-- PROBLEM TO WORK ON --
Copy all records verbatim.

-- SOURCE MATERIAL --
+ + + + + + +
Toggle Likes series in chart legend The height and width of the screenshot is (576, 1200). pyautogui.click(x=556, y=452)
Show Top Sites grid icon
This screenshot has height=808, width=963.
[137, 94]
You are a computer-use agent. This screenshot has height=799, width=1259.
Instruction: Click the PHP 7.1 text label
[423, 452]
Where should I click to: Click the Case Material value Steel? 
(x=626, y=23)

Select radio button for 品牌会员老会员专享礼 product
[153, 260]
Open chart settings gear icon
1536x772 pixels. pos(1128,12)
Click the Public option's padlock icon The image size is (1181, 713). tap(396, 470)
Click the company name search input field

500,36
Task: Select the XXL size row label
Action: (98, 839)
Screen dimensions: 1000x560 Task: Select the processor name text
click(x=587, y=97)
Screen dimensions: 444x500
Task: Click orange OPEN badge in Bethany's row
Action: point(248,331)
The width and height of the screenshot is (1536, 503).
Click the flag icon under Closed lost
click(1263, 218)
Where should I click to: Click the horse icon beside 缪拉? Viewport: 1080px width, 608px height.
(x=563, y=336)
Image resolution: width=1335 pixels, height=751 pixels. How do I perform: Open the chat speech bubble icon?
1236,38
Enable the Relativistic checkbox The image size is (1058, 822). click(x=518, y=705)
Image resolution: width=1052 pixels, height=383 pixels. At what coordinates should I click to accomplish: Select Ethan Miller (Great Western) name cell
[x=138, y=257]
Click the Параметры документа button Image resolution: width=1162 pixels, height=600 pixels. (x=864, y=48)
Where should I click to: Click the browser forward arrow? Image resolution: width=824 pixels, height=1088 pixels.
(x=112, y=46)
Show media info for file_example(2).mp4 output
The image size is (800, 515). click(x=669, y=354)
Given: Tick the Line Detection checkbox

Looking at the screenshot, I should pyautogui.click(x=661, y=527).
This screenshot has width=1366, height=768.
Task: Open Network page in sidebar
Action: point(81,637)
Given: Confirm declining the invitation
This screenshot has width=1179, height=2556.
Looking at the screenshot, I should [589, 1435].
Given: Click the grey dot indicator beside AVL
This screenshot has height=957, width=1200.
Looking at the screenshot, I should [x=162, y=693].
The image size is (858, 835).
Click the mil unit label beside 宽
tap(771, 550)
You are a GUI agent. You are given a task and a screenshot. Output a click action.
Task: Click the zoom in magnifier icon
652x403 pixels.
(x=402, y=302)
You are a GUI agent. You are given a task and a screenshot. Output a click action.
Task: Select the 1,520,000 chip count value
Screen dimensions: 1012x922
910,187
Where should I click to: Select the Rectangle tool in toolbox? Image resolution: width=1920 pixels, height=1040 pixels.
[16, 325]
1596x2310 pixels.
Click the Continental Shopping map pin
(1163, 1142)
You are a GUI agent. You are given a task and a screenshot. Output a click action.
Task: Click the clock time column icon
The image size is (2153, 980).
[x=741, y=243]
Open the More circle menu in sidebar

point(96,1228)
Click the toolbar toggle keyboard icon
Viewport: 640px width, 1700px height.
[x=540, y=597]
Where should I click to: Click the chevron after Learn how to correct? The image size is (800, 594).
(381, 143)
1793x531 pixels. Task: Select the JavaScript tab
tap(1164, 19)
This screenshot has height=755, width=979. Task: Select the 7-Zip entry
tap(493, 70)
+ + + + + + +
-- TASK RESULT --
Toggle Likes series in chart legend The height and width of the screenshot is (576, 1200). pyautogui.click(x=556, y=452)
Show Top Sites grid icon
This screenshot has height=808, width=963.
[137, 94]
You are a computer-use agent. This screenshot has height=799, width=1259.
Instruction: Click the PHP 7.1 text label
[423, 452]
Where should I click to: Click the Case Material value Steel? 
(x=626, y=23)

Select radio button for 品牌会员老会员专享礼 product
[153, 260]
Open chart settings gear icon
1536x772 pixels. pos(1128,12)
Click the Public option's padlock icon The image size is (1181, 713). tap(396, 470)
Click the company name search input field

500,36
Task: Select the XXL size row label
Action: (98, 839)
Screen dimensions: 1000x560 Task: Select the processor name text
click(x=587, y=97)
Screen dimensions: 444x500
Task: Click orange OPEN badge in Bethany's row
Action: point(248,331)
The width and height of the screenshot is (1536, 503).
Click the flag icon under Closed lost
click(1263, 218)
Where should I click to: Click the horse icon beside 缪拉? Viewport: 1080px width, 608px height.
(x=563, y=336)
Image resolution: width=1335 pixels, height=751 pixels. How do I perform: Open the chat speech bubble icon?
1236,38
Enable the Relativistic checkbox The image size is (1058, 822). click(x=518, y=705)
Image resolution: width=1052 pixels, height=383 pixels. At what coordinates should I click to accomplish: Select Ethan Miller (Great Western) name cell
[x=138, y=257]
Click the Параметры документа button Image resolution: width=1162 pixels, height=600 pixels. (x=864, y=48)
Where should I click to: Click the browser forward arrow? Image resolution: width=824 pixels, height=1088 pixels.
(x=112, y=46)
Show media info for file_example(2).mp4 output
The image size is (800, 515). click(x=669, y=354)
Given: Tick the Line Detection checkbox

Looking at the screenshot, I should pyautogui.click(x=661, y=527).
This screenshot has width=1366, height=768.
Task: Open Network page in sidebar
Action: point(81,637)
Given: Confirm declining the invitation
This screenshot has width=1179, height=2556.
Looking at the screenshot, I should [589, 1435].
Given: Click the grey dot indicator beside AVL
This screenshot has height=957, width=1200.
Looking at the screenshot, I should [x=162, y=693].
The image size is (858, 835).
Click the mil unit label beside 宽
tap(771, 550)
You are a GUI agent. You are given a task and a screenshot. Output a click action.
Task: Click the zoom in magnifier icon
652x403 pixels.
(x=402, y=302)
You are a GUI agent. You are given a task and a screenshot. Output a click action.
Task: Select the 1,520,000 chip count value
Screen dimensions: 1012x922
910,187
Where should I click to: Select the Rectangle tool in toolbox? Image resolution: width=1920 pixels, height=1040 pixels.
[16, 325]
1596x2310 pixels.
Click the Continental Shopping map pin
(1163, 1142)
You are a GUI agent. You are given a task and a screenshot. Output a click action.
Task: Click the clock time column icon
The image size is (2153, 980).
[x=741, y=243]
Open the More circle menu in sidebar

point(96,1228)
Click the toolbar toggle keyboard icon
Viewport: 640px width, 1700px height.
[x=540, y=597]
Where should I click to: Click the chevron after Learn how to correct? The image size is (800, 594).
(381, 143)
1793x531 pixels. Task: Select the JavaScript tab
tap(1164, 19)
This screenshot has height=755, width=979. Task: Select the 7-Zip entry
tap(493, 70)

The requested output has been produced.